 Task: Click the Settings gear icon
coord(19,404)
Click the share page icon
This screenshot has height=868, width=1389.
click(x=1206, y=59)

...

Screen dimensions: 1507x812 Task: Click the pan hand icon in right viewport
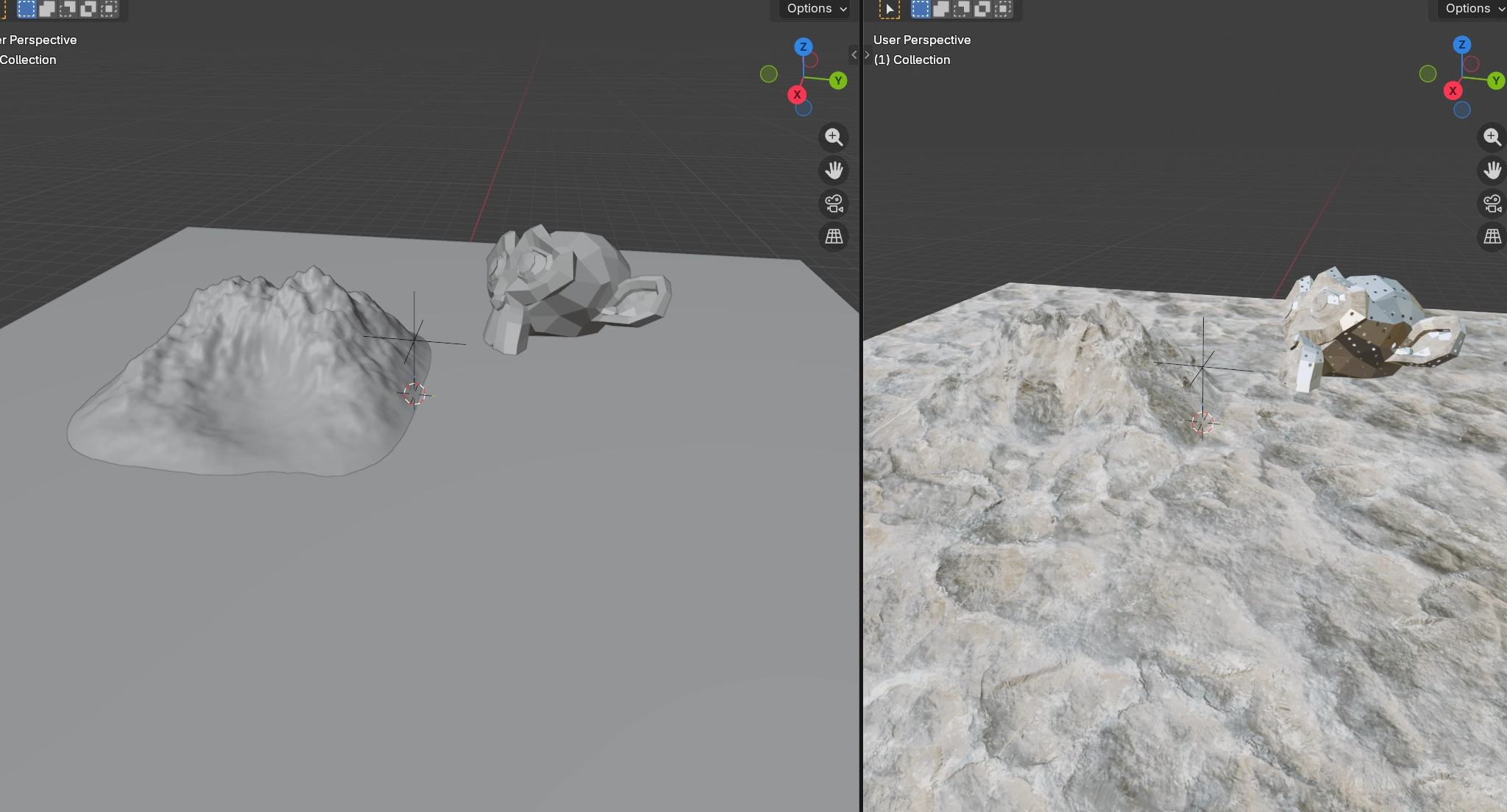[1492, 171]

...

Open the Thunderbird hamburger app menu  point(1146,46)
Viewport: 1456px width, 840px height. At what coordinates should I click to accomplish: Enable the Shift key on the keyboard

■ Work item:
In the entries above, the lines from the one bearing "Open the Thunderbird" up to and including the one bearing "Viewport: 1456px width, 840px" should be transcribed exactly; no other line is wanted.

■ Output of the exercise:
Open the Thunderbird hamburger app menu  point(1146,46)
Viewport: 1456px width, 840px height. At what coordinates should I click to accomplish: Enable the Shift key on the keyboard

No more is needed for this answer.